■ Travail demandé ■
[A] Reformulez sous forme de liste le paragraphe de l'extrait qui commence par « La route est belle », en conservant ses faits principaux.
[B] Répondez d'après l'extrait, une réponse par ligne :
(i) Quel bus emprunte-t-on pour se rendre à Siem Reap ?
(ii) Quel est le seul thème des chansons diffusées pendant le trajet ?
(iii) Pour quelle durée le pass acheté le lendemain est-il valable ?
[C] Veuillez recopier le passage de l'extrait qui commence par « Sous ce luxe » et se poursuit jusqu'à « végétation qui l’envahit. » inclus.

■ Extrait fourni ■
..........

Mais heureusement, il y a également des belles choses à découvrir au Cambodge car le pays fut le berceau d’une civilisation qui produit les temples les plus grands et les plus majestueux de l’Hindouisme puis du Bouddhisme dans la région d’Angkor.
Nous partons donc à Siem Reap par le Mekong Express Limousine Bus qui n’est rien d’autre qu’un autocar affichant plus de 900 000 Km à son compteur (compteur qui ne tourne plus depuis longtemps !).
La route est belle, le bus roule à vive allure en évitant les innombrables tuk-tuks, motos ou autres attelages de buffles qui lui barrent la route. Le conducteur manie le klaxon avec dextérité et les petits véhicules cèdent le passage sans broncher. Par contre certains chiens ont du mal à comprendre le sens du signal sonore et l’un d’entre eux se fait écraser dans un bruit sourd qui parcourt tout le bas de caisse.
Personne n’a l’air de s’en émouvoir si ce n’est peut-être le conducteur qui s’arrête quelques kilomètres plus loin pour vérifier que sa machine n’a rien.
Il faut dire que les passagers sont occupés à regarder la télévision qui, en boucle, nous gave de vidéoclips façon karaoké des derniers tubes cambodgiens. C’est un vrai supplice.
Les chansons n’ont qu’un seul thème : l’amour et la rupture. Le tout est cul-cul et lénifiant au possible. Il faut une bonne dose de patience et l’aide salvatrice de Magali pour gérer Eve pendant les nombreuses heures que dure le voyage.
Siem Reap est une grosse bourgade assez moche avec de grandes artères poussiéreuses. Les gros hôtels de luxe y pullulent et semblent cruellement vides. Certaines mauvaises langues (ou personnes bien informées) nous font comprendre qu’il s’agit là d’immenses lessiveuses d’argent sale.
Sous ce luxe de façade la réalité est bien différente et, au premier orage venu, les rues se transforment en un bain de boue et de détritus qu’il nous faut traverser pour aller dîner le soir.
Je me déchausse, remonte mon short et porte à tour de rôle femmes et enfants à chaque croisement sous les yeux des Cambodgiens qui rient aux éclats en me voyant faire la navette entre les trottoirs.
Dès le lendemain, nous achetons un pass d’une semaine qui nous donnera accès aux différents sites d’Angkor que nous rejoindrons en tuk-tuk quotidiennement.
Impossible de se lasser du spectacle que nous offre Angkor vat et son gigantisme, Bayon et ses visages sculptés, Ta Prohm et la végétation qui l’envahit.
L’endroit étant touristique, les jeunes vendeurs sont trop nombreux et nous sommes sollicités en permanence. Il faut beaucoup de patience pour passer outre ce harcèlement et arriver à établir un vrai contact, même fugace, avec ces enfants.
Margot, Marie et Eve se font vite les complices d’acrobaties, de courses de brouettes et d’imitations de cris d’animaux qui nous permettront d’échanger autre chose que de l’argent avec ces petits Cambodgiens plus mignons les uns que les autres.

..........

■ Entrées tirées d'une collection ■
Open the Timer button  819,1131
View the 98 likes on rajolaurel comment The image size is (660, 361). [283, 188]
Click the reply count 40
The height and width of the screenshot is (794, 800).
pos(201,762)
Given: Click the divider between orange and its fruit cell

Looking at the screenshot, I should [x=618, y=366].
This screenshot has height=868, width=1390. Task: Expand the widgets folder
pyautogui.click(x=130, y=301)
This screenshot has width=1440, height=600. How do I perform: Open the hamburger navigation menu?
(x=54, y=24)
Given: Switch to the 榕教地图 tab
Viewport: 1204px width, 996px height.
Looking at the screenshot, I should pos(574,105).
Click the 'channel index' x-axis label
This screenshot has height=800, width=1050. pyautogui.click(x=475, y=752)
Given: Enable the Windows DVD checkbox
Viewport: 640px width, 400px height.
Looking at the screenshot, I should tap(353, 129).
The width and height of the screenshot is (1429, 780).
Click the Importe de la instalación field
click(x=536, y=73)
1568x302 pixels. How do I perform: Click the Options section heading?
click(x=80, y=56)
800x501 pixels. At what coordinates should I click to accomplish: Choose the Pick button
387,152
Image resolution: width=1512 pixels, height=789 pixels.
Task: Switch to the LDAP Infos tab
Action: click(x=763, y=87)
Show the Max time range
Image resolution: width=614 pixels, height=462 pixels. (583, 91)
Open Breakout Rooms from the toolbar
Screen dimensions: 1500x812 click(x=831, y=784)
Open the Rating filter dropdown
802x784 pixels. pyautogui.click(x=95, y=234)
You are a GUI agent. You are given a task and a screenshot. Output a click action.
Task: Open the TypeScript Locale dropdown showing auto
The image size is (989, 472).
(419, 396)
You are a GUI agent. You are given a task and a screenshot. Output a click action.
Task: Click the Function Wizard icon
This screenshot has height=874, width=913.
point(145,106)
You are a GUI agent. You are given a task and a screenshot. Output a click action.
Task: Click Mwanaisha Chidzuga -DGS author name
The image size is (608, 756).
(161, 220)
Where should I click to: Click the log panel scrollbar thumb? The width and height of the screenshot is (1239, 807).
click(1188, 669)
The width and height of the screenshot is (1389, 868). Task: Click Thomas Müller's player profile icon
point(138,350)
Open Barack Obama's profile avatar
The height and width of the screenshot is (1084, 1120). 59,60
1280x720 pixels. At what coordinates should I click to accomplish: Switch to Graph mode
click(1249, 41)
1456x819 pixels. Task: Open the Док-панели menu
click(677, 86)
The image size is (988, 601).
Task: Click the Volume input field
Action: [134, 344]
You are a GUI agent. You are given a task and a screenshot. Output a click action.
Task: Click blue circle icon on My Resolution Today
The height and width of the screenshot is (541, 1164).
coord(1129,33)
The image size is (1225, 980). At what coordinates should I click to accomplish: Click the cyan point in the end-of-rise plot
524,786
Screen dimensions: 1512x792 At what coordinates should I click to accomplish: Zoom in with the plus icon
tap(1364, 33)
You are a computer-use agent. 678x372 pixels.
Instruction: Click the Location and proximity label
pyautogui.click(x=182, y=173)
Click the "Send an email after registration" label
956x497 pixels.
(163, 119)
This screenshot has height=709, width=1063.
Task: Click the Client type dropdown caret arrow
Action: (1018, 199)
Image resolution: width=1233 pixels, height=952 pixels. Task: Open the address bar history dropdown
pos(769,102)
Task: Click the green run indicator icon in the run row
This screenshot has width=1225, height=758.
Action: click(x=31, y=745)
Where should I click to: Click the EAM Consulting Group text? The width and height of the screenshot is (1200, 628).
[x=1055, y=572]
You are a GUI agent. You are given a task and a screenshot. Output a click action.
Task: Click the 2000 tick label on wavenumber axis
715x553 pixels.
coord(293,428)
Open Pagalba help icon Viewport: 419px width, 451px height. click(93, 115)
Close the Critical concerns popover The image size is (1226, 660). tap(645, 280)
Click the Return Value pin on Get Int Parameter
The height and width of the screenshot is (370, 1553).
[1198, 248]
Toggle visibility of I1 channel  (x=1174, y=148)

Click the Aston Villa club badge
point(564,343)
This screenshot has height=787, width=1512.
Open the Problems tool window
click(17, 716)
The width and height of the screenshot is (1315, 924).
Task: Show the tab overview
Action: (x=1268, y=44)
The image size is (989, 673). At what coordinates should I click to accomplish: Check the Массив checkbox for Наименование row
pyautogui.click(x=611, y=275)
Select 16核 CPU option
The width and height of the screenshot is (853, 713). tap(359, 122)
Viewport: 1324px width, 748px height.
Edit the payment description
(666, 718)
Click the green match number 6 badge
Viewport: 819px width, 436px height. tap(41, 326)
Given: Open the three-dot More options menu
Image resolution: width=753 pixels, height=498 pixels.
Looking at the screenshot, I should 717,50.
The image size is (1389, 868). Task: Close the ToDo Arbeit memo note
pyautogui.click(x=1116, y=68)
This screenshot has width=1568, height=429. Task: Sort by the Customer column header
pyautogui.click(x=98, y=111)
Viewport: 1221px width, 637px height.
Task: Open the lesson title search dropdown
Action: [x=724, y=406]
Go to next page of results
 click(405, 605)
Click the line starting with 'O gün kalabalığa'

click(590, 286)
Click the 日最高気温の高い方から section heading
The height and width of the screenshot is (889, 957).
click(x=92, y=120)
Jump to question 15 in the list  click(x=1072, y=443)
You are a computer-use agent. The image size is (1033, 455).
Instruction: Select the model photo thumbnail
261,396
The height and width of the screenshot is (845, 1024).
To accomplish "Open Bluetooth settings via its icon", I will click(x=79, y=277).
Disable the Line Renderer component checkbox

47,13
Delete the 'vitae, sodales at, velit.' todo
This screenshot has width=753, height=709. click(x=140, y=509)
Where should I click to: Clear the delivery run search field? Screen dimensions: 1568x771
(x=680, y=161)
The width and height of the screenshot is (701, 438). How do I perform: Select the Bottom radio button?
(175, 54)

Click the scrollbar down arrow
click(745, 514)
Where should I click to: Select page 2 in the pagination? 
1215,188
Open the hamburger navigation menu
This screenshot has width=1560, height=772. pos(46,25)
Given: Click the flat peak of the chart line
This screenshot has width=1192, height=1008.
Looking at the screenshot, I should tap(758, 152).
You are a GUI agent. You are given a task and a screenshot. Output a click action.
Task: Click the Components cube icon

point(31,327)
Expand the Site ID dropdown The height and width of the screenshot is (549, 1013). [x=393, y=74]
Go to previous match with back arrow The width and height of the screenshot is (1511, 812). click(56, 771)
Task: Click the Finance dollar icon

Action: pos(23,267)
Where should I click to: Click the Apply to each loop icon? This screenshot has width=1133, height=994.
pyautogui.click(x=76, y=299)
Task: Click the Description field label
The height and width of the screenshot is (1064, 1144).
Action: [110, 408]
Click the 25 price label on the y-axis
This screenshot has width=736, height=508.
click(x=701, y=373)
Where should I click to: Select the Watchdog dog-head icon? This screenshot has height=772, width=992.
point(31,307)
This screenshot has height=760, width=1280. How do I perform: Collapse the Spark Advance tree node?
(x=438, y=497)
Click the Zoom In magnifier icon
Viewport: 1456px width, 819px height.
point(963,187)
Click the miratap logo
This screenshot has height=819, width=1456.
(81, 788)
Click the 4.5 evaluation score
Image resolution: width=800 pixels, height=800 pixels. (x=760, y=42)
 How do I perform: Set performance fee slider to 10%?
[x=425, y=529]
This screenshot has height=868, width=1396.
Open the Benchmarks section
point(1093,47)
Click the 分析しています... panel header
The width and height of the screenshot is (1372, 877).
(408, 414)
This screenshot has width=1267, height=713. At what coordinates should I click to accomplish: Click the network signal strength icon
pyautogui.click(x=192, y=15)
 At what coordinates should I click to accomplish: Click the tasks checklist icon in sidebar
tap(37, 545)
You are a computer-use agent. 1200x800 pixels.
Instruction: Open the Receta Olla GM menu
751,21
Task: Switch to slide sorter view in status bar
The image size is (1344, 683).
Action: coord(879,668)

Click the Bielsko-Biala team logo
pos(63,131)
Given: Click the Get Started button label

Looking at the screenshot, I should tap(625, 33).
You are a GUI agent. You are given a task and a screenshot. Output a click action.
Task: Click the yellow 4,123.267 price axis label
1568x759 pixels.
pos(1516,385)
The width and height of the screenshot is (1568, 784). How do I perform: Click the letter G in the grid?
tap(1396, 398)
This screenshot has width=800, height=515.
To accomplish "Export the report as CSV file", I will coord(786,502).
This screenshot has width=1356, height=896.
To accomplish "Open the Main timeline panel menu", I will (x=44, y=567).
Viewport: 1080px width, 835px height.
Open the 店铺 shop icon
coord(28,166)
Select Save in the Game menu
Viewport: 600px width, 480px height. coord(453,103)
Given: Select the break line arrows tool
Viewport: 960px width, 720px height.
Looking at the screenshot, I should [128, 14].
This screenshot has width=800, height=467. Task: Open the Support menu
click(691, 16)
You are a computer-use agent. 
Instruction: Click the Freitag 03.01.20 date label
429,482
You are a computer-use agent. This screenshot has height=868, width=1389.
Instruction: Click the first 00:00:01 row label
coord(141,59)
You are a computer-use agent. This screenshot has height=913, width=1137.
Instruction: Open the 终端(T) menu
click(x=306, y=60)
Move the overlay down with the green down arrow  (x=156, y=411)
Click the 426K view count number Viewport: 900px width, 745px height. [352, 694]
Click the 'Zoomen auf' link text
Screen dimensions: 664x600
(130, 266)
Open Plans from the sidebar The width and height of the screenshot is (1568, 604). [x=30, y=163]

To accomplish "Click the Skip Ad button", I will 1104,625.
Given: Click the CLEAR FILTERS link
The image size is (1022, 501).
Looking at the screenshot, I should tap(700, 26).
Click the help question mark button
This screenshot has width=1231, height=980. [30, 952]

..........

■ Résultats ■
[A]
- La route est belle et le bus roule vite en évitant les nombreux tuk-tuks, motos et attelages de buffles.
- Le conducteur utilise le klaxon avec adresse, et les petits véhicules s'écartent sans broncher.
- Certains chiens ne comprennent pas le signal sonore, et l'un d'eux est écrasé dans un bruit sourd qui parcourt le bas de caisse.

[B]
(i) Le Mekong Express Limousine Bus.
(ii) L'amour et la rupture.
(iii) Une semaine.

[C]
Sous ce luxe de façade la réalité est bien différente et, au premier orage venu, les rues se transforment en un bain de boue et de détritus qu’il nous faut traverser pour aller dîner le soir.
Je me déchausse, remonte mon short et porte à tour de rôle femmes et enfants à chaque croisement sous les yeux des Cambodgiens qui rient aux éclats en me voyant faire la navette entre les trottoirs.
Dès le lendemain, nous achetons un pass d’une semaine qui nous donnera accès aux différents sites d’Angkor que nous rejoindrons en tuk-tuk quotidiennement.
Impossible de se lasser du spectacle que nous offre Angkor vat et son gigantisme, Bayon et ses visages sculptés, Ta Prohm et la végétation qui l’envahit.